The survey, conducted by lifestyle website UChic, asked approximately 500 women if they felt the financial constraints of higher education would keep them from achieving their professional dreams. Of the respondents, 67 percent said yes.
Additionally, 52 percent of respondents reported accumulating up to $14,999 in debt from non-tuition related expenses like textbooks.
Christie Garton, founder of UChic, believes today’s students are likely to end up underemployed, and as a result, have an even more difficult time paying off their loans.
“When you go into college, there is the expectation that when you graduate, you’ll be able to get a great job in the field that you want to go into. But that’s just not the case anymore,” Garton said.
Instead, Garton explained, students take whatever jobs they can to begin paying back their loans, leading to a trend of underemployment and affecting these students’ earning potential in the future.
Garton also believes that the growing financial burden will have a long-term effect as students shy away from pricy, top-tier schools in favor of more economical options.

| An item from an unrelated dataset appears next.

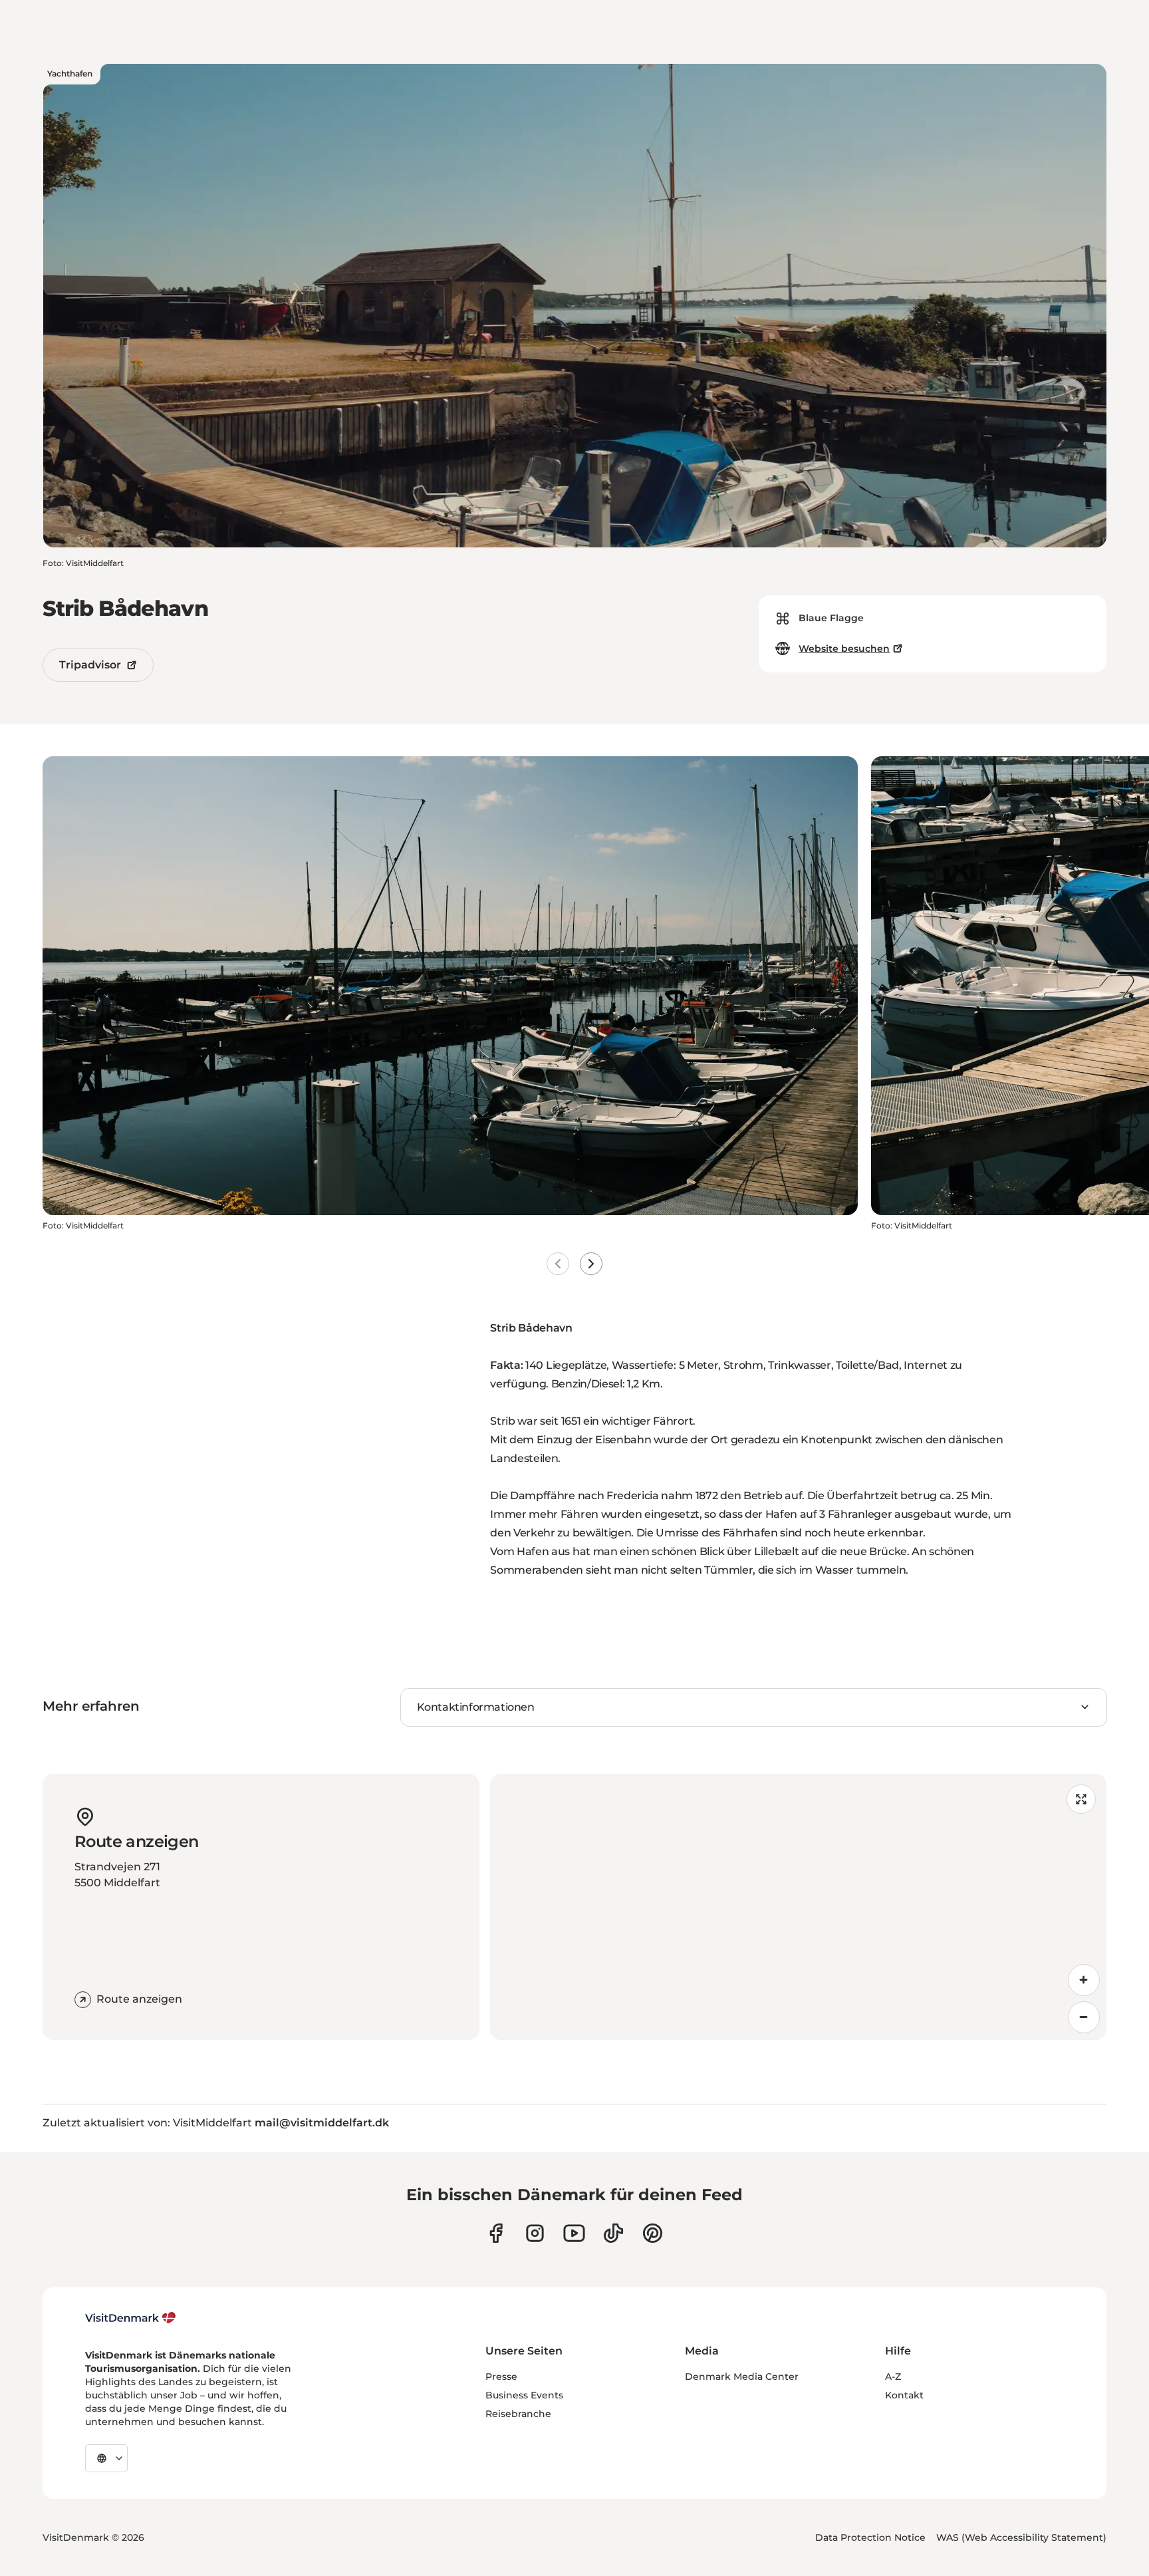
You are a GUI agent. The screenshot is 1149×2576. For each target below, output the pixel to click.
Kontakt (904, 2395)
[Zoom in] (1084, 1980)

“Today more than ever, with student debt at an average of $33,000, students are going to start [to] take a hard look at the more affordable universities,” Garton said. “What it really comes down to is an individual choice, like choosing a school where alumni are making the most money from the major you want to pursue.”
The UC system has been under a tuition freeze for the last three years, in part due to a financial boost from Proposition 30 in 2012. But UC Regents Board member George Kieffer recently told the UCSD Guardian that a tuition increase of 4 to 5 percent is likely to take effect in the 2015-16 school year.
“It’s difficult to foresee a healthy future without building tuition in some way,” Kieffer said. “I think we should be prepared to face a sense of reality that tuition cannot be frozen forever and in the end that’s not sustainable [or] a solution.”